We’ve reached the half-way mark in the SSE Airtricity League Premier Division, with most teams completing their eighteenth match over the weekend. The clubs playing on Friday night served up a feast of goals to mark the occasion – an incredible 22 were scored in that night’s four games. As if intimidated by the goals raining in on Friday, the battle of the Rovers on Saturday night served up the only scoreless game of the weekend. Soccer Republic will be entertaining on Monday night, as would any of the games from Friday if they’d been screened live – unfortunately RTE gave themselves a night off from broadcasting domestic top-flight football.

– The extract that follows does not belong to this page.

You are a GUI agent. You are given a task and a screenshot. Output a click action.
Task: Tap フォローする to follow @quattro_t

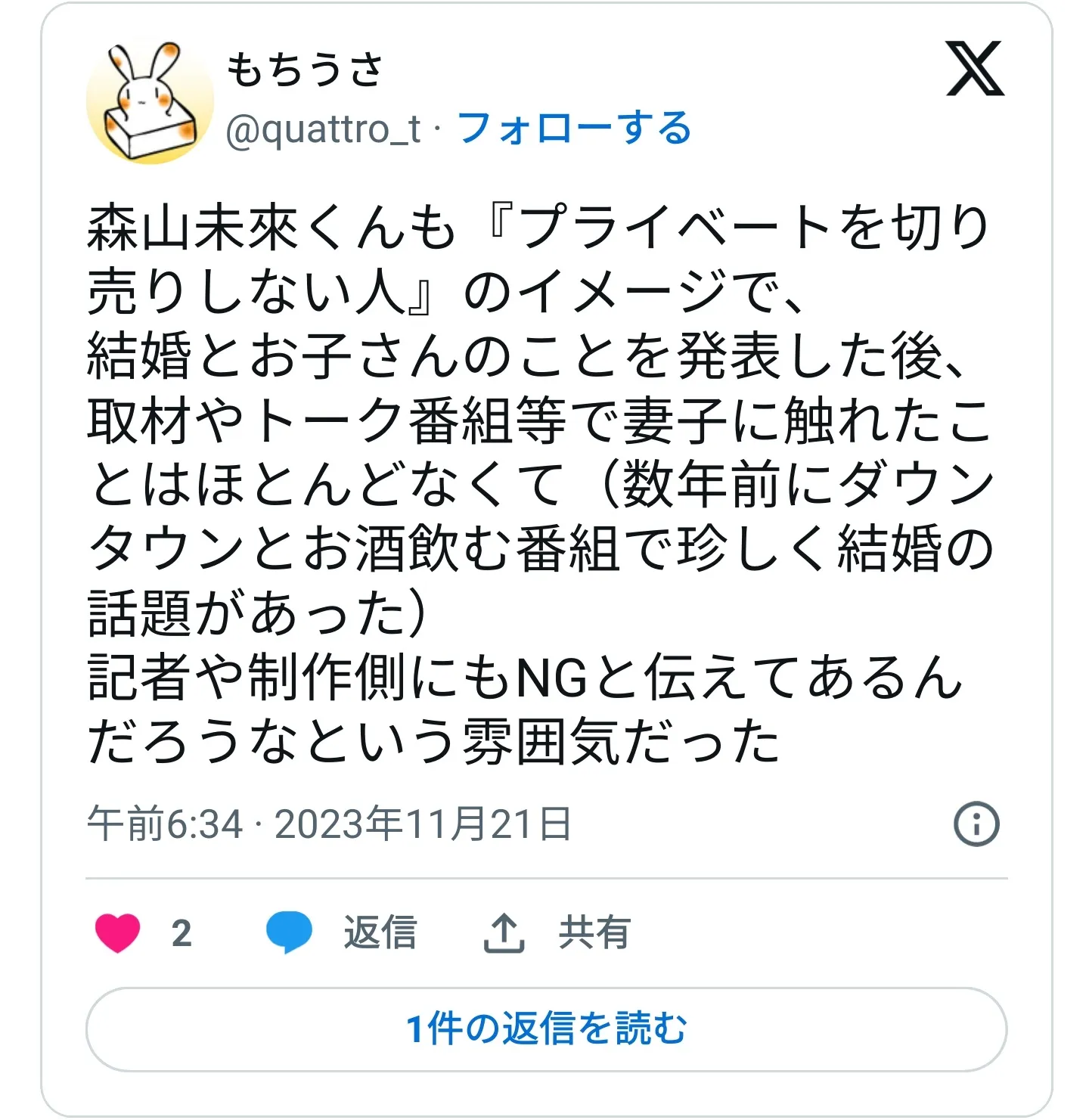click(575, 128)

Are things as you expected at the turn? I’m not surprised to see Dundalk and Cork vying for top spot – most people would have called that – but I am surprised, and pleasantly so, to see Waterford and St Patrick’s Athletic occupying the next two places. Waterford have only just come up from the First Division, while Pats are reaping the reward for showing faith with Liam Buckley.
With 30 points Pats are the only Dublin side in the top half of the table. Shamrock Rovers are languishing in sixth, unable even to fall back on being the leading Dublin club or occupying the European places as an answer to criticism. 23 points from 18 games is a very disappointing return for the Hoops at this stage of the season.
Rovers seem no nearer to knocking Dundalk and Cork off their perch, much to the dismay of their fans. This season was one in which they really had to deliver but even at this stage that chance is long gone. Bohemians have under-achieved in comparison to expectation also; 19 points from 18 games is little more than survival fare and that’s exactly where they find themselves, treading water just above the relegation play-off spot.
The bottom of the table is as most would have predicted. Bray, off the back of last season’s off-field problems, have struggled so far but things have improved since Graham Kelly took over as interim boss and automatic relegation isn’t a foregone conclusion just yet. The fact that they’ve scored the least and let in the most shows the table is as an accurate a reflection of their poor form as it is of Dundalk’s good form – they have let in the least and scored the most.
As things stand Sligo and Limerick are trading places in the relegation play-off spot although Limerick’s fine 6-3 win away at Waterford at the weekend turned the form book on its head somewhat.
There has been lots of comment about how lopsided the fixture schedule is. We are barely three months into the season and yet half the matches have been played; the other half will be played over a much more generous and leisurely five month period.
It does seem strange that summer soccer doesn’t mean we maximise the actual summer to play a bigger chunk of the games – they are loaded onto the spring and autumn months, when cross-channel action is on in competition. OK, there is a World Cup on this summer, and every summer has the GAA on as competition, but in general the match roster should be more evenly spread.
As for the First Division, they haven’t quite reached the half-way mark yet but already UCD are pulling clear in the automatic promotion spot. The battle for the three play-off spots has been fascinating so far, with any three from Drogheda, Shelbourne, Galway, Finn Harps and Longford in with a shout. It’s certainly making for an entertaining league, although Athlone are a sorry sight at the foot of the table with only a single point from 12 games and a minus 40 goal difference. Playing in front of crowds barely into treble figures isn’t good for them or the league, but what can be done?
It is only half way. There is plenty of time for things to change. Teams can get on a run, both of good and poor results. The FAI Cup has still to commence. Still all to play for.